1. Field of the Invention
The present invention relates to an optical transmission system and an optical transmission method in which round-trip transmission phase compensation data is acquired at time intervals synchronized with integration timings at a signal transmission destination to perform transmission phase compensation in a postprocessing in a case where an integration processing is performed for a time shorter than several seconds at the signal transmission destination.
2. Description of the Related Art
FIG. 6 illustrates the effect of an improvement in a phase stability of a transmission signal using a transmission phase compensation device in the optical transmission systems disclosed in Japanese Patent Application Laid-open Nos. 2009-060241 and 2011-071700 in the form of a relationship between the measured phase stability and time (for example, 80 GHz and a transmission path length of 10 km).
FIG. 6 uses an internationally-used indicator called “Allan standard deviation” which indicates the phase stability of an atomic frequency standard or the like. In a case of only a fiber cable (black circle marks ●), a flicker frequency noise (the Allan standard deviation value is constant regardless of the lapse of time with a characteristic line being substantially horizontal) appears in 10 seconds or longer, and enters a state in which a phase is unstable. Meanwhile, in a case of using the inventions disclosed in Japanese Patent Application Laid-open Nos. 2009-060241 and 2011-071700 (white square marks □), it is clear that the signal transmission is performed over a long term while suppressing the flicker frequency noise and exhibiting a white phase noise with a stable phase (the Allan standard deviation value is in inverse proportion to time).
Occasions in which a high phase stability is demanded for a transmission signal are classified into a case (1) where real-timeness is required and a case (2) where real-timeness is not required. In general, the case (1) where the real-timeness is required is in great demand. Meanwhile, a signal processing performed by time integration at a signal transmission destination corresponds to the case (2) where the real-timeness is not required. For example, in astronomical observation, observed signals, which are extremely faint, are time-integrated and improved in signal-to-noise ratio, and then necessary data is acquired.
Referring to FIG. 6, it is clear that there is not much difference in the phase stability between use and non-use of a transmission phase compensation device in an integration time shorter than several seconds. In other words, optical fiber cable transmission does not have much influence on the short-term phase stability.
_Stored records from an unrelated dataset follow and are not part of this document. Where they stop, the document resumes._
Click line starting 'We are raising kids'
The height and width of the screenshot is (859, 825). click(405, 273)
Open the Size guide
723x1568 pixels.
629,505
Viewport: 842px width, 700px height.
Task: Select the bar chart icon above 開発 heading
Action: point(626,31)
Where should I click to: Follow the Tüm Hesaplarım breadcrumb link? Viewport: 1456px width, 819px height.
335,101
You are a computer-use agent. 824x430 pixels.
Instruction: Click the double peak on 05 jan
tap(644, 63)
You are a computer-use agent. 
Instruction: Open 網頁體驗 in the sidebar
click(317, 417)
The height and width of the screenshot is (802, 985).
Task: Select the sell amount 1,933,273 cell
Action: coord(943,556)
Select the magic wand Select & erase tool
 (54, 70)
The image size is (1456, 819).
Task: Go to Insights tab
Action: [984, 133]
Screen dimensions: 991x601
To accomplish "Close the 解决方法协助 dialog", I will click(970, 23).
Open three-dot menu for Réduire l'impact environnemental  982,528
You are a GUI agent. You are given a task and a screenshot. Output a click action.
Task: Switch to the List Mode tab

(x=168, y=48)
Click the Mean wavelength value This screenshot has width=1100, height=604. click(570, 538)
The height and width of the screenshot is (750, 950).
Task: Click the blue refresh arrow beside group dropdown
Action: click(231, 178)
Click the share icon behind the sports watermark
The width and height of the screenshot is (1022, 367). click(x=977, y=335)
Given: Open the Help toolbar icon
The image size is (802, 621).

Therefore, in the case (2) where the real-timeness is not required, in particular, in a case where an integration processing is performed at the signal transmission destination for a time shorter than several seconds (approximately three seconds), there is no need to provide a phase-locked loop circuit for performing round-trip transmission phase compensation in real time, a microwave signal phase shifter, or the like of the optical transmission systems disclosed in Japanese Patent Application Laid-open Nos. 2009-060241 and 2011-071700. On the contrary, the phase-locked loop circuit, the microwave signal phase shifter, or the like complicates a system configuration, thereby increasing signal loss, which in turn inhibits the improvement in the phase stability of a transmitted signal. This further leads to a problem that digitization and larger packaging densities become hard to achieve and that a disadvantage is imposed on multipoint transmission compensation.